About this task
Starting with the line containing "Recognizing Signs of" and going on through the line containing "Tendons & Ligaments (190, 857)", return the lines of the data below exactly, and only those.

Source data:
***
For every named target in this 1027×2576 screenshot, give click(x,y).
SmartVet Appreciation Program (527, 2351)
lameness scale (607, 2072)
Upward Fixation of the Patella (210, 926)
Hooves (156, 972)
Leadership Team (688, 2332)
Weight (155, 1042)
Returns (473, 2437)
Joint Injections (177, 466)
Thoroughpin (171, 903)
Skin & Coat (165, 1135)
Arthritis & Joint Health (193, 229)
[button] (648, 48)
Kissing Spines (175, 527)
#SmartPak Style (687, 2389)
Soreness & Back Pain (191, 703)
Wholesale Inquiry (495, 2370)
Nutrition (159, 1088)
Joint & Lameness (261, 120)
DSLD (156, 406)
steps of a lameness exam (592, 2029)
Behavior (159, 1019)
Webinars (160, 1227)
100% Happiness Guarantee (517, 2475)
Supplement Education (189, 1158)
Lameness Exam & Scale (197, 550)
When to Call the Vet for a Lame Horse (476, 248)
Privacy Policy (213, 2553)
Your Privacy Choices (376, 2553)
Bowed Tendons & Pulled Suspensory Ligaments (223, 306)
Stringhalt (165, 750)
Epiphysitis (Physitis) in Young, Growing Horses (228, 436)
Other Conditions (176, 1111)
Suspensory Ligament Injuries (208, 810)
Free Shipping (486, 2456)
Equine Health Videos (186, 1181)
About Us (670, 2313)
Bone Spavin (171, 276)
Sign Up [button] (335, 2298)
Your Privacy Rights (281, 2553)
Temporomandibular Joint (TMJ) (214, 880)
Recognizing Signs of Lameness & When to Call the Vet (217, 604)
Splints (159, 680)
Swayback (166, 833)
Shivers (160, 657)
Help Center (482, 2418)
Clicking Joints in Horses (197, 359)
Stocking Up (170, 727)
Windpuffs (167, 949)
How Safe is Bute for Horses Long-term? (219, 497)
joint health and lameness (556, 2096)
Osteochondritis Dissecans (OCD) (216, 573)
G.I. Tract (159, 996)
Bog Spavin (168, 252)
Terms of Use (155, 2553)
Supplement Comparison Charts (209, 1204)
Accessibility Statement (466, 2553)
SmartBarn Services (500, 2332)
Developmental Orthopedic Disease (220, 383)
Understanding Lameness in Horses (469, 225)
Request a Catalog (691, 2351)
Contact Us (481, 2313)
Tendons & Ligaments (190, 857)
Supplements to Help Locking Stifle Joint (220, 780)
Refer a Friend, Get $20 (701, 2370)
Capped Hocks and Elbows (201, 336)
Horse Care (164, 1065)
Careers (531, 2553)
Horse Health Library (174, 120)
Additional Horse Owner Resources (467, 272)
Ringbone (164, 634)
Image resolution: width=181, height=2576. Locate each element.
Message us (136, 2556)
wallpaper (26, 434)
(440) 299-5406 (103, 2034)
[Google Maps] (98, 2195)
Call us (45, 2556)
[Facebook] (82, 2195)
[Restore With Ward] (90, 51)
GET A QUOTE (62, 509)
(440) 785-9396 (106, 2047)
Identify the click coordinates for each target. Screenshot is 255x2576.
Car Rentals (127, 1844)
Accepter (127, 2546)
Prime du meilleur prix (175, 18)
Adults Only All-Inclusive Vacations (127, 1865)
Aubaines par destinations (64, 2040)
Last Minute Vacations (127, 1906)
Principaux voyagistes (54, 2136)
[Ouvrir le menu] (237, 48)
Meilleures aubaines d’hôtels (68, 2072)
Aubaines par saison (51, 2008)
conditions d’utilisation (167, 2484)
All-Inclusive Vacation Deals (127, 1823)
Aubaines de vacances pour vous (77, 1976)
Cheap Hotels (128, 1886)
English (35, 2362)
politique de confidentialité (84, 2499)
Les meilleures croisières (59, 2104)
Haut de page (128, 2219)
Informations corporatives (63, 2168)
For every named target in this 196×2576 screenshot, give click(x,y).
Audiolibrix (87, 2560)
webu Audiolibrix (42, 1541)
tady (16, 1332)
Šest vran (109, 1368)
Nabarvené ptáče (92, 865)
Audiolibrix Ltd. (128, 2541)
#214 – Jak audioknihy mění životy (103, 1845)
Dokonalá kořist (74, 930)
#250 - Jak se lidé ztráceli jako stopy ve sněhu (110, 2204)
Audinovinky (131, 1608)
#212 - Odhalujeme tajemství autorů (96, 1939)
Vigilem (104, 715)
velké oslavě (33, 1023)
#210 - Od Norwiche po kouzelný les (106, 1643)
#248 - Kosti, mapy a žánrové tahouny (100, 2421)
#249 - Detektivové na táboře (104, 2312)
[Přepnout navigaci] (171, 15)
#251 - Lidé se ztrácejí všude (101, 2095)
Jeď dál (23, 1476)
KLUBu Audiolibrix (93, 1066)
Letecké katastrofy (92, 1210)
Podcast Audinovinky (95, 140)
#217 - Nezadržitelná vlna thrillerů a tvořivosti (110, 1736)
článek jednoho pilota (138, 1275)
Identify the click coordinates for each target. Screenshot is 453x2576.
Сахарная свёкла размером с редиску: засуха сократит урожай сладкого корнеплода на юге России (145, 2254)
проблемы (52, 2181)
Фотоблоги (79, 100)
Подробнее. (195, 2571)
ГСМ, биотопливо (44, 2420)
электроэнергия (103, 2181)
***
Finished exercise
Recognizing Signs of Lameness & When to Call the Vet (217, 604)
Splints (159, 680)
Swayback (166, 833)
Shivers (160, 657)
Help Center (482, 2418)
Clicking Joints in Horses (197, 359)
Stocking Up (170, 727)
Windpuffs (167, 949)
How Safe is Bute for Horses Long-term? (219, 497)
joint health and lameness (556, 2096)
Osteochondritis Dissecans (OCD) (216, 573)
G.I. Tract (159, 996)
Bog Spavin (168, 252)
Terms of Use (155, 2553)
Supplement Comparison Charts (209, 1204)
Accessibility Statement (466, 2553)
SmartBarn Services (500, 2332)
Developmental Orthopedic Disease (220, 383)
Understanding Lameness in Horses (469, 225)
Request a Catalog (691, 2351)
Contact Us (481, 2313)
Tendons & Ligaments (190, 857)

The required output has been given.